#### Your instructions
Output only the lines below that start at the line containing "The height and width of the screenshot is (692, 1026)." and end at the line containing "Given: Toggle the three-axes orientation icon", with both ends kept.

[Stored data entries]
++++

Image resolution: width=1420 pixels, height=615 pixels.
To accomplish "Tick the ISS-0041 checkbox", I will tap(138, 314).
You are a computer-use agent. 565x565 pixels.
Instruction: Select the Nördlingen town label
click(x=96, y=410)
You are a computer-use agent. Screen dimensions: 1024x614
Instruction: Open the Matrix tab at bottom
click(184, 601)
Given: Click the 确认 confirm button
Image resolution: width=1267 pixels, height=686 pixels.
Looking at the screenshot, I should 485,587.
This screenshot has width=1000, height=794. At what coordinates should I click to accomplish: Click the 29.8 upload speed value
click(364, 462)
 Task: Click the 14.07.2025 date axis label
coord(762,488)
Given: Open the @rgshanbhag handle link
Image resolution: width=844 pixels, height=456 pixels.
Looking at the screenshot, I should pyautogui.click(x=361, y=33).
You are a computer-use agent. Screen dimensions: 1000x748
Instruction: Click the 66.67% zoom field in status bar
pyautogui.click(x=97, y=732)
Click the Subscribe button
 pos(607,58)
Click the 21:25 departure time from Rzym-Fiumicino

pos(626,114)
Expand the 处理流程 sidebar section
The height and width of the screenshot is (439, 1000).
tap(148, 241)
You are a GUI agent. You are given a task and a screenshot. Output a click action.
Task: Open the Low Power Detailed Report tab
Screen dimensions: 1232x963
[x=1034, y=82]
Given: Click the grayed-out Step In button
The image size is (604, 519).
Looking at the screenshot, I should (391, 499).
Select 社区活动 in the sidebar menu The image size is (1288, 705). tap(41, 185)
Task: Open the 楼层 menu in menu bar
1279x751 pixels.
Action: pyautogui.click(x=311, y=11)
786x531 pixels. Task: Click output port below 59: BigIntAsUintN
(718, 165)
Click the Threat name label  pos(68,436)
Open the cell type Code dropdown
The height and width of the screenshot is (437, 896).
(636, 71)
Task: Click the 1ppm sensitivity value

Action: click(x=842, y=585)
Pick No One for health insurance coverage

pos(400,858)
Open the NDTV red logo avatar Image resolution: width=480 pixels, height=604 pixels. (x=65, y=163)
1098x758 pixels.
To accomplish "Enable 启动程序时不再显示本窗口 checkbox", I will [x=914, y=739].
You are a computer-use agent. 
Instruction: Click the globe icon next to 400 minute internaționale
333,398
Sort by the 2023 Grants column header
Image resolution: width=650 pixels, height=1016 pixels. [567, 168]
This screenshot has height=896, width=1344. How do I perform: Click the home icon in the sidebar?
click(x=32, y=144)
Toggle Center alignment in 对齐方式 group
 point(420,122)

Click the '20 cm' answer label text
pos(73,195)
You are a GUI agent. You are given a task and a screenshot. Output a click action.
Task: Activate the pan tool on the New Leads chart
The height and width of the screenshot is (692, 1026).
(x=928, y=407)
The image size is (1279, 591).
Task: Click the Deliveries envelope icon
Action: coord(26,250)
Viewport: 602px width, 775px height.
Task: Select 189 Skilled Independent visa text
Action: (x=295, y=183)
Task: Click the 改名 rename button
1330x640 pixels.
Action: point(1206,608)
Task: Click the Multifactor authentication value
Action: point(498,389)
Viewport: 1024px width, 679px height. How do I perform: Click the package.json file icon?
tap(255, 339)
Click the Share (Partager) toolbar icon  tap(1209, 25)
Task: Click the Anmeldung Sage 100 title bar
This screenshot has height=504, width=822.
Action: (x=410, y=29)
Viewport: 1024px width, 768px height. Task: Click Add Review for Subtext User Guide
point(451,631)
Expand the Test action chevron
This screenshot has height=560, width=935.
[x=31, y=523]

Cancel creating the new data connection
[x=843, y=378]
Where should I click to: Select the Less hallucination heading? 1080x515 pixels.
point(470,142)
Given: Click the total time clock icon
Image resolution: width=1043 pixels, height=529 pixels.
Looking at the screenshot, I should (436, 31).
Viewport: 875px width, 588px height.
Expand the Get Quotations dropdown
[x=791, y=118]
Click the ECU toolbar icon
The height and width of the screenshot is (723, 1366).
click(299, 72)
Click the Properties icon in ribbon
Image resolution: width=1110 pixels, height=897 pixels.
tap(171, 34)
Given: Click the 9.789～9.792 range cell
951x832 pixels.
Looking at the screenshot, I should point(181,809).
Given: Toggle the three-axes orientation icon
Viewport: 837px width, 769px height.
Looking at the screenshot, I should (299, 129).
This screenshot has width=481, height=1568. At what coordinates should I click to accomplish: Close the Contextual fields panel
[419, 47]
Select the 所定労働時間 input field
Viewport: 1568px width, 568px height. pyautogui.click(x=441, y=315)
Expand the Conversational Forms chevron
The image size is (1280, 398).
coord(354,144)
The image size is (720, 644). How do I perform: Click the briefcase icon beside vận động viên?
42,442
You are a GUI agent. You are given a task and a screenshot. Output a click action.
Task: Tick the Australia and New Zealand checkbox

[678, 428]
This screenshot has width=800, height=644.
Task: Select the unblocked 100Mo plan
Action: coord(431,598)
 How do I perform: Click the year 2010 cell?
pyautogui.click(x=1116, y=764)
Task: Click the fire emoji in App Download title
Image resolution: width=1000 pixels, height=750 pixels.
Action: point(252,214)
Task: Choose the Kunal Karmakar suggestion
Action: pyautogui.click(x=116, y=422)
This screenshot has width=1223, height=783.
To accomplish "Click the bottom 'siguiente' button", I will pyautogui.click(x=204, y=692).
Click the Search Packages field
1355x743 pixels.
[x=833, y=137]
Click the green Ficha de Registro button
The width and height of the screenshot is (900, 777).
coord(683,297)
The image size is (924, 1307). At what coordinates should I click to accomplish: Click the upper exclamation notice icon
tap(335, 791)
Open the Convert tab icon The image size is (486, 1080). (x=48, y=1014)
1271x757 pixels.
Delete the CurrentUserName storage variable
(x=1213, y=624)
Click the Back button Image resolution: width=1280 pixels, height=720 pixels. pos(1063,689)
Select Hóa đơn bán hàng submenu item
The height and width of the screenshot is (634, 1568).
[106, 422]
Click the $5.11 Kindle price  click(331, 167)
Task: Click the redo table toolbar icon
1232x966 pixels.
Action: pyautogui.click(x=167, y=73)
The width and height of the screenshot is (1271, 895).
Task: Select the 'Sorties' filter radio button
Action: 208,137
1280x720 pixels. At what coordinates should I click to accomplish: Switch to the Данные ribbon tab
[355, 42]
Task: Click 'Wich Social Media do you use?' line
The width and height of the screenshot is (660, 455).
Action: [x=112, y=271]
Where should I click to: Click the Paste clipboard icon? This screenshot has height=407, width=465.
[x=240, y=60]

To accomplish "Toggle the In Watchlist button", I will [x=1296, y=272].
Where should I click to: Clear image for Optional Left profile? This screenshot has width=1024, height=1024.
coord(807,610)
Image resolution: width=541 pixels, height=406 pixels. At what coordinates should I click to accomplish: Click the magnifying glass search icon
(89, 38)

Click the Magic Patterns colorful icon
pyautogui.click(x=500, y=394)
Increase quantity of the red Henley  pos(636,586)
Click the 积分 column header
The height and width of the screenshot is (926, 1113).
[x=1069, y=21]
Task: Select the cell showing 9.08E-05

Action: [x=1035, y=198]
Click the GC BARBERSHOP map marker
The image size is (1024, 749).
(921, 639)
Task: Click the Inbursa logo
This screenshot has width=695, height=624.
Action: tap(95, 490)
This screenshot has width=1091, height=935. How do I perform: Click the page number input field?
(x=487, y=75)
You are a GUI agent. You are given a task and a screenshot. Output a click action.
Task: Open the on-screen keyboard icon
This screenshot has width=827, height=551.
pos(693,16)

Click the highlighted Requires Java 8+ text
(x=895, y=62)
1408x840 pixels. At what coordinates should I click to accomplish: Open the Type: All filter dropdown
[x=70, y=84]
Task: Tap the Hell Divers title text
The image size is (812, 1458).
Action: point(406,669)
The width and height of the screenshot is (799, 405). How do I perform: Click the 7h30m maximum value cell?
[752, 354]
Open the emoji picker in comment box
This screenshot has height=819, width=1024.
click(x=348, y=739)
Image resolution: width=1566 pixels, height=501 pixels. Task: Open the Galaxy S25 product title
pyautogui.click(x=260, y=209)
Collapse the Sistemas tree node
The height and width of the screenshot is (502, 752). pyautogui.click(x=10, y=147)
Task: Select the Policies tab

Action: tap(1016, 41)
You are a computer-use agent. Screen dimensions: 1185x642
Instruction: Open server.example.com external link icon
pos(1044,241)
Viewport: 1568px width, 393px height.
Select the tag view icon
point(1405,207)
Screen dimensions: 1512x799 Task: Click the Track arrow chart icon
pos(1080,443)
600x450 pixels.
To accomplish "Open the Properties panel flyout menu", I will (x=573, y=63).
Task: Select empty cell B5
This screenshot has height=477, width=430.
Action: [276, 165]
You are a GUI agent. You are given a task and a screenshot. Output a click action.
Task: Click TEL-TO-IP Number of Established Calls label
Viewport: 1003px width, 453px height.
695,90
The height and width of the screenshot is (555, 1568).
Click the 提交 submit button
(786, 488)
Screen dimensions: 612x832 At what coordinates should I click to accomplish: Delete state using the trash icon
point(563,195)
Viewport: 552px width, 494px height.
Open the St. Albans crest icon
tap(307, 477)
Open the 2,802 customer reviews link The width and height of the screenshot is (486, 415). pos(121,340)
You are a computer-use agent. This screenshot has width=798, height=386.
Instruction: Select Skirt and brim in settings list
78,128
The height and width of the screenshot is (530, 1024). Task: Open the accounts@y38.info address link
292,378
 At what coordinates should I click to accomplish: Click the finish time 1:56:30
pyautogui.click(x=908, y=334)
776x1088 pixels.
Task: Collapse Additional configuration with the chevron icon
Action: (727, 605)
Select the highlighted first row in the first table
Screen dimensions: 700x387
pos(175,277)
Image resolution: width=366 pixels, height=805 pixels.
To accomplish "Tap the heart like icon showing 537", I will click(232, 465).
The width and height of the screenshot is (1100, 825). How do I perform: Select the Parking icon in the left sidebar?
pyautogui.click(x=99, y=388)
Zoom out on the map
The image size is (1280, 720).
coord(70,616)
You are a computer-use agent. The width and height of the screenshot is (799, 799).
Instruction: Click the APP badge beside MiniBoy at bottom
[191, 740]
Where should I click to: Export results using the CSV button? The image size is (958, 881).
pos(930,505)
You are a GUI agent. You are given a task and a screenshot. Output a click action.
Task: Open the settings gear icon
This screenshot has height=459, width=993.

++++

#### Result of the task
The height and width of the screenshot is (692, 1026).
(x=928, y=407)
The image size is (1279, 591).
Task: Click the Deliveries envelope icon
Action: coord(26,250)
Viewport: 602px width, 775px height.
Task: Select 189 Skilled Independent visa text
Action: (x=295, y=183)
Task: Click the 改名 rename button
1330x640 pixels.
Action: point(1206,608)
Task: Click the Multifactor authentication value
Action: point(498,389)
Viewport: 1024px width, 679px height. How do I perform: Click the package.json file icon?
tap(255, 339)
Click the Share (Partager) toolbar icon  tap(1209, 25)
Task: Click the Anmeldung Sage 100 title bar
This screenshot has height=504, width=822.
Action: (x=410, y=29)
Viewport: 1024px width, 768px height. Task: Click Add Review for Subtext User Guide
point(451,631)
Expand the Test action chevron
This screenshot has height=560, width=935.
[x=31, y=523]

Cancel creating the new data connection
[x=843, y=378]
Where should I click to: Select the Less hallucination heading? 1080x515 pixels.
point(470,142)
Given: Click the total time clock icon
Image resolution: width=1043 pixels, height=529 pixels.
Looking at the screenshot, I should (436, 31).
Viewport: 875px width, 588px height.
Expand the Get Quotations dropdown
[x=791, y=118]
Click the ECU toolbar icon
The height and width of the screenshot is (723, 1366).
click(299, 72)
Click the Properties icon in ribbon
Image resolution: width=1110 pixels, height=897 pixels.
tap(171, 34)
Given: Click the 9.789～9.792 range cell
951x832 pixels.
Looking at the screenshot, I should point(181,809).
Given: Toggle the three-axes orientation icon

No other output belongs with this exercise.